Bartoniek Geza
Other - other
* Szuha, September 5, 1854 – † Budapest, February 11, 1930 / physicist ; ; He began his secondary school studies in Nagyszombat and completed them at the Royal Catholic Gymnasium in Bratislava. He completed his university studies in Budapest from 1874, where he was Loránd Eötvös's assistant at the Physics Institute from 1879 to 1886. He then worked as a teacher at the Budapest Civil School Teacher Training College, and in 1895 the then Minister of Culture, Loránd Eötvös, entrusted him with the establishment of the Eötvös József College.
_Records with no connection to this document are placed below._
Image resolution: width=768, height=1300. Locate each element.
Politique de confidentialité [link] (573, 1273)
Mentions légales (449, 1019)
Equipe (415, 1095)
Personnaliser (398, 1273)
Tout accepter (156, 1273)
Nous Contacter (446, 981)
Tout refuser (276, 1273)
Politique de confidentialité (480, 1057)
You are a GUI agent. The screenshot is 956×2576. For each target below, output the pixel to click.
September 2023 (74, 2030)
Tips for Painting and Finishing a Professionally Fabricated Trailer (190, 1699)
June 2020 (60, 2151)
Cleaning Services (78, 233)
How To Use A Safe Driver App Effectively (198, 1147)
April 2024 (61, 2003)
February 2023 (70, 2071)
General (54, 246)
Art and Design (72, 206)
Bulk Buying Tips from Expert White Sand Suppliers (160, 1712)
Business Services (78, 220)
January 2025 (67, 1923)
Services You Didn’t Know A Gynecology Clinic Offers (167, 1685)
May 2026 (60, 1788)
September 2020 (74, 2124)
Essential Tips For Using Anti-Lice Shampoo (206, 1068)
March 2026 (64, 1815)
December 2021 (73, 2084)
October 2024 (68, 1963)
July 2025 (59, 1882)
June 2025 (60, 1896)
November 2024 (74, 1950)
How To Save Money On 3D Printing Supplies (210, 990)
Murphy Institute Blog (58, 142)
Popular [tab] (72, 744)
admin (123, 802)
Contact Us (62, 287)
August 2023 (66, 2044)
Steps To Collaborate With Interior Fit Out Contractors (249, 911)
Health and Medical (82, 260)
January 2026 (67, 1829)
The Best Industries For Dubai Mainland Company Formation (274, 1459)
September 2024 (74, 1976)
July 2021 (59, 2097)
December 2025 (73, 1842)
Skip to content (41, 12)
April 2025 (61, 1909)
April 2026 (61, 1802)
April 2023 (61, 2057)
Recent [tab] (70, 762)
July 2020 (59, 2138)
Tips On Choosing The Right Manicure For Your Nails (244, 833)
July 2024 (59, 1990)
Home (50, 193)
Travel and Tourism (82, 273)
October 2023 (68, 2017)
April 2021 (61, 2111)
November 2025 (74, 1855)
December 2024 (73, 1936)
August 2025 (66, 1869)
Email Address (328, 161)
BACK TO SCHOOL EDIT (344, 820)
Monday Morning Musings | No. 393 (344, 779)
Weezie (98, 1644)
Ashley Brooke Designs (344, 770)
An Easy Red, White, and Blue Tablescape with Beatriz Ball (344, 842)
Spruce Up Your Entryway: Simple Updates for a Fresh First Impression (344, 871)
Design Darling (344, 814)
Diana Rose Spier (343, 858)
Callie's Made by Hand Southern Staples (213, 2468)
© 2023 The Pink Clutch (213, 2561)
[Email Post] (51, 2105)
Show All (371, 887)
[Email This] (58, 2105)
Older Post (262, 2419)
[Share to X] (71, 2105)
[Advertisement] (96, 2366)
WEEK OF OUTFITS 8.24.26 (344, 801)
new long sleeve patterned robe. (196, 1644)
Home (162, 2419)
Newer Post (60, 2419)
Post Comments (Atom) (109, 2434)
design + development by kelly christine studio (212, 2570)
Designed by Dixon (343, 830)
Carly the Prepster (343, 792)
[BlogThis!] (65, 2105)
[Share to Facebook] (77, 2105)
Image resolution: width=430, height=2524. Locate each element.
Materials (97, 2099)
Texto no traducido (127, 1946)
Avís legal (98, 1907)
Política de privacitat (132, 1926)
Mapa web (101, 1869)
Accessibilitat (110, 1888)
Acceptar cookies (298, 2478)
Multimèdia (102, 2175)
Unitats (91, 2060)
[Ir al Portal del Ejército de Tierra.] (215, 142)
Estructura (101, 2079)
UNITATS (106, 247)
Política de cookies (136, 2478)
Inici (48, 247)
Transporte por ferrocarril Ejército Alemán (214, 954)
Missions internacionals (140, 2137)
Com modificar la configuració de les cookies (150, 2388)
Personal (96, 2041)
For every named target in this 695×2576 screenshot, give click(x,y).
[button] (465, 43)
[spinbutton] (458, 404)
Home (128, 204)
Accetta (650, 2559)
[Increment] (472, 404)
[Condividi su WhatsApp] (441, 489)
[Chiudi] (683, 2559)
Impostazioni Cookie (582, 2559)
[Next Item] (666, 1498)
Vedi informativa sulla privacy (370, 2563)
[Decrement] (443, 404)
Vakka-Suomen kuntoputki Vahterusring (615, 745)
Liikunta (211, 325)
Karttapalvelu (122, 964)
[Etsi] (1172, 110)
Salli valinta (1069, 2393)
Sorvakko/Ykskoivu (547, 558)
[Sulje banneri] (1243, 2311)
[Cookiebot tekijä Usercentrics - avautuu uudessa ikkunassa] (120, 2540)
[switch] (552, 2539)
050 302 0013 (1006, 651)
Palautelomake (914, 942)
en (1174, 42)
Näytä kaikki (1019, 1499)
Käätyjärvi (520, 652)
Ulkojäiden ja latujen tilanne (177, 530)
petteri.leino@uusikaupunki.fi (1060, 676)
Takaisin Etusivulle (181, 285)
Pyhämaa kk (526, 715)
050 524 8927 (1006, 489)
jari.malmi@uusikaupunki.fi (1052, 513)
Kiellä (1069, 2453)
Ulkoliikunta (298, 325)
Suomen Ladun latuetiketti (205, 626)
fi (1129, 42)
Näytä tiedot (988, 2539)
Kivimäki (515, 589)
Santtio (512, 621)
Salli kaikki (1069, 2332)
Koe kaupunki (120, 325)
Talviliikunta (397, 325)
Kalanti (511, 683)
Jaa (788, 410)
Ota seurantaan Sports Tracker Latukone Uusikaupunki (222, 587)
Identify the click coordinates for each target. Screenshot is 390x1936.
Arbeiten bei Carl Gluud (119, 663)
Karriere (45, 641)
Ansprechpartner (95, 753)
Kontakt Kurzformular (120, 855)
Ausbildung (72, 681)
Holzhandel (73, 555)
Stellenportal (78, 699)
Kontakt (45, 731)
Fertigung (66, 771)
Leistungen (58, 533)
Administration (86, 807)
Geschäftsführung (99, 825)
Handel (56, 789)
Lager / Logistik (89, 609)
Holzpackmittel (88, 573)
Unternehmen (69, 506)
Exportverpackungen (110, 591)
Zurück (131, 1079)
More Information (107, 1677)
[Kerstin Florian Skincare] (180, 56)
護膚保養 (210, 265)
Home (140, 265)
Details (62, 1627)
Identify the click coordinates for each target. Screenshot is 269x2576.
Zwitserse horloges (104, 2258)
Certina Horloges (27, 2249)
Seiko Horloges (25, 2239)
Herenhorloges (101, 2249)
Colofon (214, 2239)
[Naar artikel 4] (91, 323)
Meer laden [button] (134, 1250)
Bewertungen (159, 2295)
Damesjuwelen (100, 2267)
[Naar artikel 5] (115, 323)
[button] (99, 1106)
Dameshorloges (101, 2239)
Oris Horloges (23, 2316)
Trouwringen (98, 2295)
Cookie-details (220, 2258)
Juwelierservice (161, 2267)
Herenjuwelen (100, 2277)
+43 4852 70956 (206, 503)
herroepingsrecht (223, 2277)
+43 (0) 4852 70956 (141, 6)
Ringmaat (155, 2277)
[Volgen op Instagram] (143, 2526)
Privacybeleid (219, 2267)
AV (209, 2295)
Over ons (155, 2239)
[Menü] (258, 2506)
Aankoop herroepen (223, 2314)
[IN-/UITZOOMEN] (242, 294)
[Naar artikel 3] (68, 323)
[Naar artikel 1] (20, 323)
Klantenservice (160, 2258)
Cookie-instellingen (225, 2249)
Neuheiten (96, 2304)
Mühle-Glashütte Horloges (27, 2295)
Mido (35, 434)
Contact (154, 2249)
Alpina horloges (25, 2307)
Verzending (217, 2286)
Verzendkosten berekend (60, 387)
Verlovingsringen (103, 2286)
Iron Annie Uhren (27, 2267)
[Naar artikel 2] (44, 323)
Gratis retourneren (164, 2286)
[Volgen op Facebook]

As its director (until 1927), he organized the scientific training of secondary school teachers at a high level, and in 1921 he was awarded an honorary doctorate by the Budapest University of Science and Technology. He wrote several treatises on electricity, mostly published in the Journal of Natural Sciences (TK), as well as in the Mathematician and Natural Sciences Bulletin and the Mathematician and Physical Papers, which he also edited. His son inherited his talent as a physicist, but he died young in World War I. His daughter, Emma Bartoniek (1894–1957), was an excellent historian and bibliographer. ; ; His main works: ; Electric hearing and speaking device. Photophone (TK), 1882, ; The unusual redness of the sky in 1883 (TK), 1884, ; A new method for determining the speed of sound propagation (Academic Bulletin), 1886, ; Acoustic experiments (TK), 1889, ; The relationship of electrical and light phenomena (TK), 1889.